The same split between institutions and individuals also emerged on the topic of questionable executive pay practices. At the 32 companies whose pay programs failed to win majority support from shareholders this year, individual investors were twice as likely as institutions to vote in favor of that compensation. Some 66 percent of individuals’ shares were cast in support of companies whose pay plans failed to win majority approval, compared with 32 percent of institutions’ shares.
To a great degree, these figures reflect the fact that institutions hold the overwhelming portion of company shares — 70 percent to individuals’ 30 percent, Broadridge data shows.
But do the results prove that individual investors are pleased with the way corporations are managing governance matters? While executives might want to believe this, it’s probably not the case, according to experts who study shareholder voting. They contend that for individual investors, the proxy voting system is onerous, frustrating and broken. A result, they say, is that annual vote tallies represent only a small portion of individual investors’ shares and views.
Voting is just too hard for retail investors, said Jill E. Fisch, a professor at the University of Pennsylvania Law School, and co-director of its Institute for Law and Economics. “It’s not surprising that they often give up,” she added. “As a result, there’s a group of investors that corporate managers aren’t hearing from consistently.”
The Broadridge-PricewaterhouseCoopers study bears this out. It found that 91 percent of the shares owned by institutional investors — but only 29 percent of those held by individuals — were voted during the most recent proxy season on director elections and shareholder proposals covering the full array of governance issues.
The main reason for this divergence is that institutions are generally required to vote their shares as part of their fiduciary duty to the investors or pension beneficiaries whose money they oversee. “Institutions vote at very high rates,” said Chuck Callan, senior vice president for regulatory affairs at Broadridge, in an interview. “Retail shareholders are not required to vote by law or regulation. Typically, the understanding has been that if these shareholders have a problem with a company, they vote with their feet.” In other words, they sell their shares.
But if you examine the results of almost any annual shareholder meeting, it also becomes clear that throngs of individual investors were absent this year in voting on directors and other governance issues.
Most individuals keep their shares at their brokerage firms, but the brokers cannot vote them on the clients’ behalf. Instead, the investors have to cast their votes by mail, on the phone or online. Those who fail to do so are categorized as broker nonvotes in regulatory filings.
Even at troubled companies, this inertia can be widespread and surprising. At Wells Fargo’s annual meeting in April, for example, when the company came under pressure for its questionable sales practices, roughly four billion shares were voted in the director elections. Broker nonvotes on those elections totaled almost 500 million shares.

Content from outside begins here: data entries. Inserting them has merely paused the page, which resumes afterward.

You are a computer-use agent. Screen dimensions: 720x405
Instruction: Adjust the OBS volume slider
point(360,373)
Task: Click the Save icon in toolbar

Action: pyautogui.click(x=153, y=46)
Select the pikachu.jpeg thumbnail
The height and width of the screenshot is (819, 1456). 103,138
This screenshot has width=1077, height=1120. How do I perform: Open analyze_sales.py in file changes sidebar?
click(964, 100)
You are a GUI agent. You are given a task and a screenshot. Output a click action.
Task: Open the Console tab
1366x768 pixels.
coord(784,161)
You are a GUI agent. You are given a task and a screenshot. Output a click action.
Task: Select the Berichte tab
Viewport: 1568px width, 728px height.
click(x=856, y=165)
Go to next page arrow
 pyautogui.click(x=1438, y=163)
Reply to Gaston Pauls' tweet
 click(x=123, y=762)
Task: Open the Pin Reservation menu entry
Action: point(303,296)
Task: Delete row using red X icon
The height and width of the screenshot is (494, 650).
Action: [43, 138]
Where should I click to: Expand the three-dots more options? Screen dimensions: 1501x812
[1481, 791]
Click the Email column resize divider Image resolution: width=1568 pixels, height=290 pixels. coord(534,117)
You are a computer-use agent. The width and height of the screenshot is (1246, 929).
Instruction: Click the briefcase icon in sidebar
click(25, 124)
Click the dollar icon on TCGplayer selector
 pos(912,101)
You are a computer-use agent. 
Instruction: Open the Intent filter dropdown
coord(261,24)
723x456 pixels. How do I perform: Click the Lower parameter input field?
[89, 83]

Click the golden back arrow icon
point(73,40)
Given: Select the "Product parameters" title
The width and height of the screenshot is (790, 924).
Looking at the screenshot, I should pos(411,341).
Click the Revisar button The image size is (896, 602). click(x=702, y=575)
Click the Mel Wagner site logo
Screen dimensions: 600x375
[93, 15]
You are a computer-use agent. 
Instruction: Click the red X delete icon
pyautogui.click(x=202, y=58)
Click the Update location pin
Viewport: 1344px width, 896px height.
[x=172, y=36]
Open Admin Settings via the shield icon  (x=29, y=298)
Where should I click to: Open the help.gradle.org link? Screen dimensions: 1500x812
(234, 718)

Institutional investors, meanwhile, have it easier when they vote their shares. They can take advantage of technological advancements in voting platforms that allow them to leave standing instructions on how they want their votes cast on particular proposals.
“Because they have such a huge work flow, institutions will flag certain types of proposals and will develop guidelines on how they want to vote on them,” Mr. Callan said. “Platforms for institutions integrate all that.”
Ms. Fisch, the law professor, asked why a similar process couldn’t be set up for individual investors. In a coming article in the Minnesota Law Review, she argued that low individual investor turnout is a result of an antiquated voting system. In the article, “Standing Voting Instructions: Empowering the Excluded Retail Investor,” she contended that “current regulatory restrictions impede market-based innovation” that could allow individual investors’ voices to be heard.
The Securities and Exchange Commission has weighed in on this problem recently. Acknowledging that the low level of voting by individual investors is a concern, it sponsored a roundtable on proxy voting in 2015. A major agenda item was how to increase individual investor participation.
But proposals for a system that would allow individuals to leave standing instructions for the voting of their shares have gone nowhere. As Ms. Fisch noted, the commission has voiced concerns that such a system would require investors to make voting decisions before they had received proxy materials “containing the disclosures mandated under the federal securities laws and possibly without consideration of the specific issues to be voted upon.” The agency also warned that the availability of standing voting instructions might mean investors would not bother to read the proxy statement.
Still, regulations have gotten in the way of what might be the natural market development of tools to encourage individual investor voting, Ms. Fisch said. “When the voting platforms and proxy advisers work with institutional investors, they provide tools for categorizing issues and proposals to accommodate investor voting preferences even though the issues might differ a little,” she added. “I would envision a platform being able to provide retail investors that same sort of functionality.”
Ms. Fisch and others are convinced that individual investors are interested in the makeup of corporate boards, executive pay and other governance matters. Given that technology can lower the hurdles these shareholders face in expressing their views, it seems unfair to ignore it.